--- EXCERPTED RECORDS ---
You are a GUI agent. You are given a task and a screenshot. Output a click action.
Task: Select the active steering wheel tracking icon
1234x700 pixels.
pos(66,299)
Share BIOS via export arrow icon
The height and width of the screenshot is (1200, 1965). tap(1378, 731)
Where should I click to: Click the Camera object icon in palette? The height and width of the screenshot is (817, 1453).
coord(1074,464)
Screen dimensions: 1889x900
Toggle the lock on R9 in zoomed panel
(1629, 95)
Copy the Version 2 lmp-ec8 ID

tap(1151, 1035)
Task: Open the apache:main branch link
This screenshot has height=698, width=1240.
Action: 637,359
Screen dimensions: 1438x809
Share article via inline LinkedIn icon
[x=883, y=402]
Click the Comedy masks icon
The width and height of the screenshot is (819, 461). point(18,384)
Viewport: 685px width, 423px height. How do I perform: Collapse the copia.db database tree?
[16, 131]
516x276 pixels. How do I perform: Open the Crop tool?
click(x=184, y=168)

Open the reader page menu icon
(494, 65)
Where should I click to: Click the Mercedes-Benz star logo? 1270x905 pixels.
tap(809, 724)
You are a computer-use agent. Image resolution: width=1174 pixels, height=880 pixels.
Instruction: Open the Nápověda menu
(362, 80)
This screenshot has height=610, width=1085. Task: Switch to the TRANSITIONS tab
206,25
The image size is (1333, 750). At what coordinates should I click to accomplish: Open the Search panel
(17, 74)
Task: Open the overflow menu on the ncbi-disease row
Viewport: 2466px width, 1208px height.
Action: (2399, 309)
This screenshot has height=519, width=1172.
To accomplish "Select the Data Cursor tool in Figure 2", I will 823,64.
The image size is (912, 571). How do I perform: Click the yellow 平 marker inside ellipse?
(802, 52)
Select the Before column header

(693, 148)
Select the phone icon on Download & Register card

--- TASK TO COMPLETE ---
Return the entries in full. Do not alter them.

--- WRITTEN SOLUTION ---
You are a GUI agent. You are given a task and a screenshot. Output a click action.
Task: Select the active steering wheel tracking icon
1234x700 pixels.
pos(66,299)
Share BIOS via export arrow icon
The height and width of the screenshot is (1200, 1965). tap(1378, 731)
Where should I click to: Click the Camera object icon in palette? The height and width of the screenshot is (817, 1453).
coord(1074,464)
Screen dimensions: 1889x900
Toggle the lock on R9 in zoomed panel
(1629, 95)
Copy the Version 2 lmp-ec8 ID

tap(1151, 1035)
Task: Open the apache:main branch link
This screenshot has height=698, width=1240.
Action: 637,359
Screen dimensions: 1438x809
Share article via inline LinkedIn icon
[x=883, y=402]
Click the Comedy masks icon
The width and height of the screenshot is (819, 461). point(18,384)
Viewport: 685px width, 423px height. How do I perform: Collapse the copia.db database tree?
[16, 131]
516x276 pixels. How do I perform: Open the Crop tool?
click(x=184, y=168)

Open the reader page menu icon
(494, 65)
Where should I click to: Click the Mercedes-Benz star logo? 1270x905 pixels.
tap(809, 724)
You are a computer-use agent. Image resolution: width=1174 pixels, height=880 pixels.
Instruction: Open the Nápověda menu
(362, 80)
This screenshot has height=610, width=1085. Task: Switch to the TRANSITIONS tab
206,25
The image size is (1333, 750). At what coordinates should I click to accomplish: Open the Search panel
(17, 74)
Task: Open the overflow menu on the ncbi-disease row
Viewport: 2466px width, 1208px height.
Action: (2399, 309)
This screenshot has height=519, width=1172.
To accomplish "Select the Data Cursor tool in Figure 2", I will 823,64.
The image size is (912, 571). How do I perform: Click the yellow 平 marker inside ellipse?
(802, 52)
Select the Before column header

(693, 148)
Select the phone icon on Download & Register card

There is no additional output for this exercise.